**Goal:** Write the next part of the article below about the Bengaluru rock band Thermal and a Quarter, starting after its final sentence. The material that follows the article is separate from it.

**Source excerpt:**
+--

Thermal and a Quarter is a rock band from Bengaluru, formed in 1996, rooted in classic rock. Talking about how rock music has transitioned, Bruce tells us, “The idea of rock is now so loose, flexible and amorphous that I don’t know if anyone really understands what rock per se means. All kinds of things can rock these days!”

Growing up in the ’90s with bands like Nirvana and Soundgarden and Pearl Jam, rock invariably influenced the band’s music choice. “Add to that, of course, the ’80s and ’70s rock that our parents were listening to,” Bruce says. “So, those were our influences and we picked up guitars and started playing. And you know, as a teenager in those times, the things that come to you are loud, aggressive music and I guess rock fulfills that desire at that time. And I think as far as our own particular brand of music is concerned, it’s not easily classifiable. It’s really mixed up and incorporating our whole Bengaluru vibe into the music we make has resulted in that particular mix of sound,” he explains.

Bruce confesses that over the years, the band hasn’t experimented with other genres. “We haven’t gone very far off the live instruments kind of thing. So, we’re still playing guitars, bass, drums, keyboards. We haven’t done much electronic explorations, but within this format, I think we’ve explored quite a few different avenues.”

Since Bruce mentioned “midlife crisis” at the start of the conversation, we ask him if the stage of life one is in, reflects upon the music they make, and he instantly says, “It better! If you’re being honest with your art, then yes.”

+--

**Data block:**
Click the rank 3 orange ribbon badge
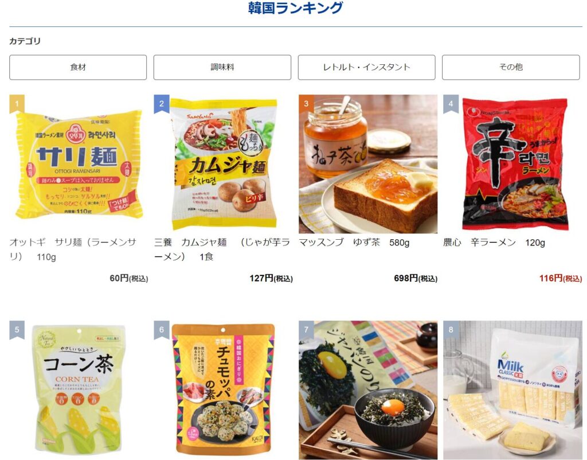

+--

**Output of the exercise:**
He continues, “There is no real one way to do these things. We don’t have a process of making music; ours is very organic, very messy. It’s like a relationship because I just can’t come from anywhere. I write most of the lyrics, and have some basic sketches of ideas. And then we bring it into the jam room. Some songs take exactly one hour to finish writing; some songs take five years. And with four people, we have to agree creatively, that this is something that everyone is good with, and happy to send out to the world. However, even with so many ways of doing it, we know that every time is different. We do think  that’s what makes it (the process) beautiful,  interesting and keeps us coming back.”

No band can ever claim to not have had any disagreements, and Bruce says they have had differences of opinions too, “Of course, we have had disagreements. But we have a shared desire to keep making music because we love it; moreover, we trust in each other’s creative and artistic inputs. And that generally tends to overcome any differences or controversies that we have.”

Twenty-seven years is a long time; even marriages don’t survive that long, we tell him, to which Bruce adds, “This band is older than my marriage. I was 19 when we formed the band. I think what has helped us stick together is luck and circumstances that enabled us to stay in the same place and keep doing the same thing. Secondly, a shared commitment and the fact that we’ve got such a pretty vast body of work, in terms of released albums and tours. So then the whole becomes more than just a sum of the parts.”

The stage still excites the band like it did the very first time they set foot on it. “The long years don’t make a difference. The excitement is the same every single time because we get to learn new things,” Bruce says.

The band is currently working on their ninth studio album. “It is a very interesting album, about altered states of consciousness. We’ve got all the songs ready, and are in the middle of pre-production right now. The album will hopefully be out early next year.”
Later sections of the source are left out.